Since the outbreak of the Syrian civil war, the only correspondence between Turkey and the regime has been at an “intelligence level”.
However, according to journalist Erim, “With immigration being a major issue and the YPG terrorist organization continuing to create a major national security concern for Turkey. Exploring ways to establish a low- to mid-level diplomatic channel may be a pragmatic approach that may lead to progress on these issues.”
While a high-level meeting between Erdogan and Assad is “highly unlikely,” the Turkish journalist notes, “this does not change the fact that Assad and his regime are a reality on the ground that Turkey has to deal with.”
He continues, “A step such as appointing a special envoy can create a channel that may lead to progress on many issues that have been frozen for years.”
However, the researcher, Hisham Junay, believes that “the return of relations will be difficult in light of the existing political data.”
“The conciliatory discourse with al-Assad came from the Turkish opposition, not from the government. The latter had previously rejected al-Assad’s stay, even in the constitutional discussions, and in the international tracks in Astana and Geneva.”
“Currently, I think that if the government returns and retracts its previous policy, the matter will be used by the opposition at home against it. It will be said that the government succumbed to international pressures and changed its policies. It will not convince the Turkish public opinion,” Junay said.
The Turkish researcher says: “There is indeed a hint from the Turkish government, perhaps with the intention of conciliation, but it came in a different context, and under pressure from Iran and Russia, and not with Erdogan’s will per se.”
“Cooperation, not Relationships”
The polarization that we witnessed in the Middle East and North Africa during the “Arab Spring” has given way to pragmatism and reconciliation, over the past two years.
Journalist Erim says: “We saw this with the end of the siege of Qatar at the Al-Ula summit, the Ibrahim agreements, and Turkey’s normalization with the UAE, Saudi Arabia and Israel.”
Despite this, the conditions separating Turkey and the Syrian regime are still valid and clear.

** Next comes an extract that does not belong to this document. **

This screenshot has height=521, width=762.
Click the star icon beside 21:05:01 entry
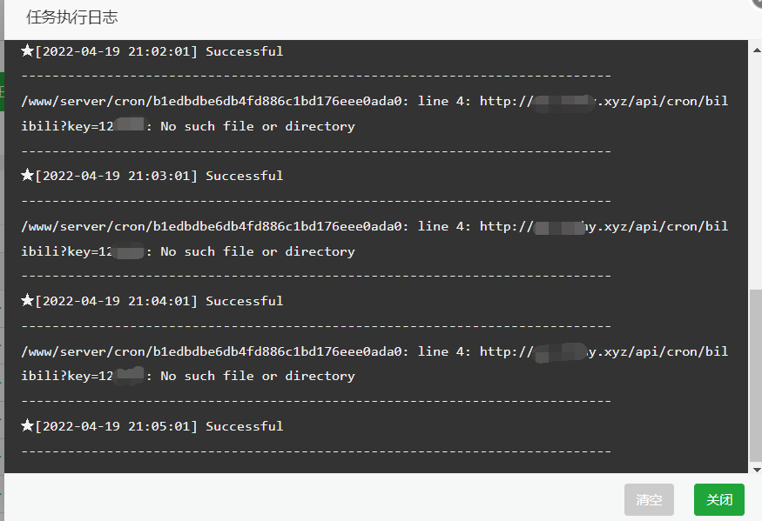coord(27,425)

The journalist adds: “I do not see the return of diplomatic relations in the near future. But there may be room for cooperation and understanding on issues of mutual interest.”
Among these issues, for example: “The dissolution of the People’s Protection Units and their dispersal in the ranks of the regime’s army,” according to the journalist, adding, “This will be a step that will alleviate Turkey’s concerns about national security, and change its opinion regarding a military operation against the group.”

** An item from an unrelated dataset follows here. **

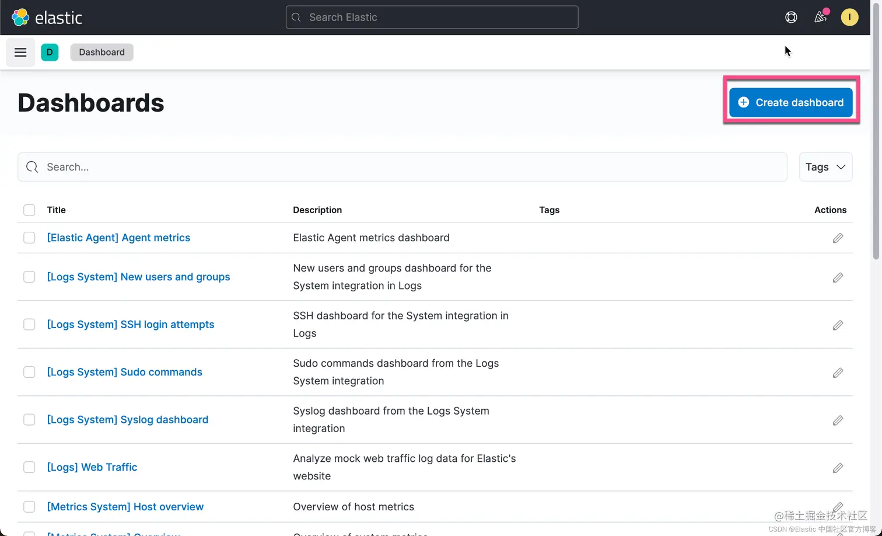Screen dimensions: 882x536
Task: Edit the SSH login attempts dashboard
Action: pyautogui.click(x=838, y=325)
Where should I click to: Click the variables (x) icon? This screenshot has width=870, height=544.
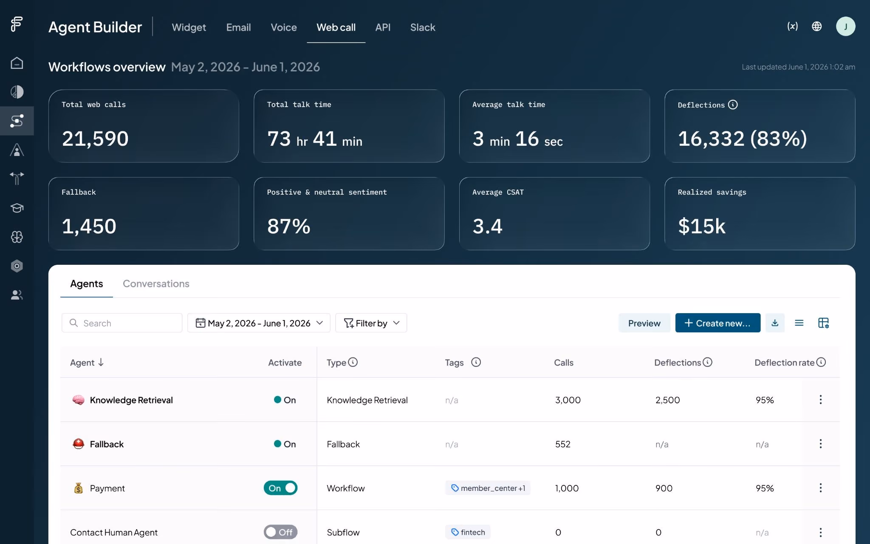(792, 26)
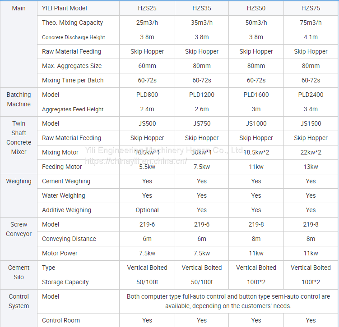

The People’s Protection Units (YPG) constitutes a military pillar of the Syrian Democratic Forces (SDF), which is supported by the United States of America, in the context of the war against ISIS.

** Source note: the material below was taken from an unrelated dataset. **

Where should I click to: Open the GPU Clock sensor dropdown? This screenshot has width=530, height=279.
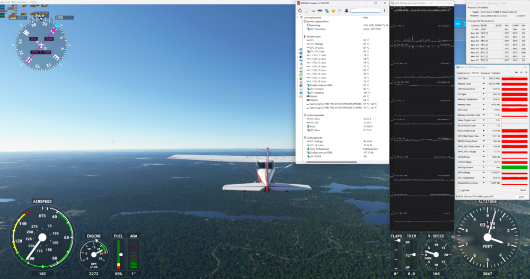click(483, 78)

Regarding the position of the street opposing the Syrian regime, which rose up with large protests that withdrew to most of the northern Syrian regions, the Turkish journalist considered that “it was very disappointing to see the protests and the burning of the Turkish flag by elements who define themselves as the Syrian opposition.”
Erim asserts that “Turkey has been the strongest supporter of the opposition since the beginning of the civil war. Ankara has spent billions of dollars on refugees, hosted millions of migrants in Turkey and lost Turkish soldiers protecting Syrians against the regime.”
He continues, referring to the fears of the opposition circles: “Turkey has a strong record of support and loyalty towards allies and partners. From the Government of National Accord in Libya to Azerbaijan in the Karabakh War. Turkey provided strong support to its allies and achieved positive results, and it has no plans to abandon its local Syrian partners.”
“However, these kinds of protests and images of flag burning can create negative feelings within Turkey and harm the future of the partnership,” he added.